Par un peu probable hasard, Lucien, jeune, habitait à Nice
au 4 de la rue Barla comme ma tante Berthe. Du fond de ma mémoire, émerge un souvenir :
celui de la magnifique boule de verre ciselé bleue qui ornait la rampe
d’escalier. Je rencontrai Lucien en classe prépa puis au Concours des Arts.
Lucien était un charmeur. Les femmes succombaient
naturellement mais les hommes étaient
aussi sensibles au capital de sympathie qu’il dégageait. Son sens de l’humour
plaisait comme son célèbre « Basses Alpes ! » qu’il
émettait à chaque fois que quelqu’un demandait qu’on restât digne.

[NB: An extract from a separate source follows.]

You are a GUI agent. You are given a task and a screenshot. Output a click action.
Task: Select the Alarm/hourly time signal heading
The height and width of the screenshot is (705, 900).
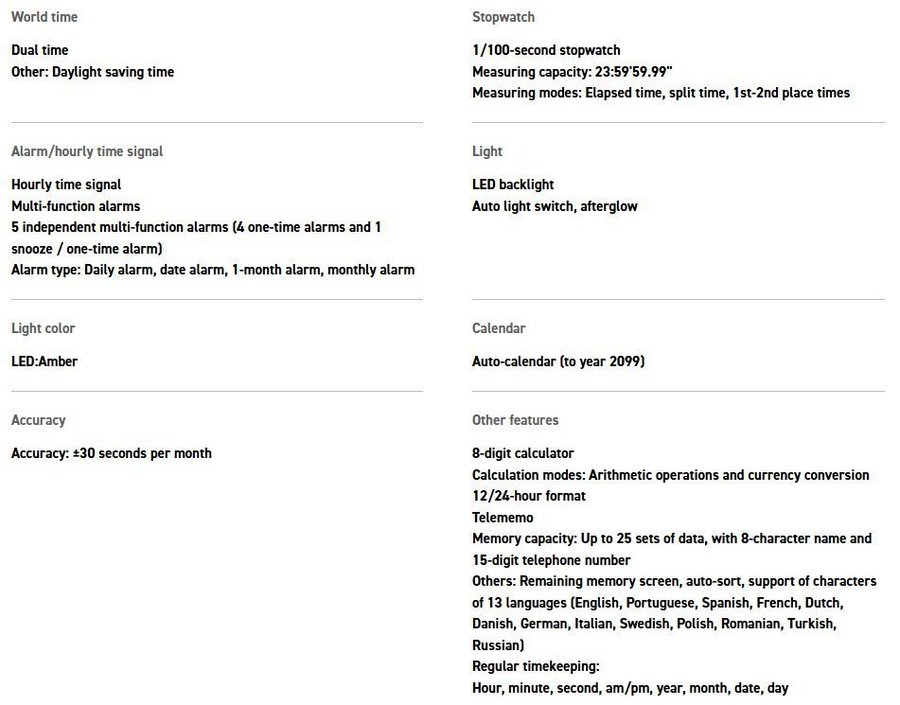coord(87,151)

Il poursuivit son cursus par Supélec où il découvrit les
beautés de l’électricité et leur mystérieuse association avec les nombres
complexes. Maitrisant toutes les
subtilités de cette discipline, il offrit ses services à Alstom où il devint
rapidement un commerçant de haut vol dont la science se limitait à évaluer le
bénéfice par l’écart entre prix de vente et de revient. Sa chaleur humaine y
fut bien utile. Pendant des années, il vécut en Asie partageant ses séjours
entre la Corée, le Vietnam et la Chine. Il y fut vendeur de loco électriques,
installateur d’usines, constructeur de lignes ferroviaire avec leur perfide
transfert de technologie. C’est ainsi que Chinois et Coréens devinrent nos
concurrents sur les marchés mondiaux.
Lors de ses épisodiques retours au pays, Raymonde
l’attendait. Et puis un matin, au lever,
à la toilette, le fil s’interrompit. Sans histoire, sans bruit, sans cri,
Lucien encore si jeune disparaissait.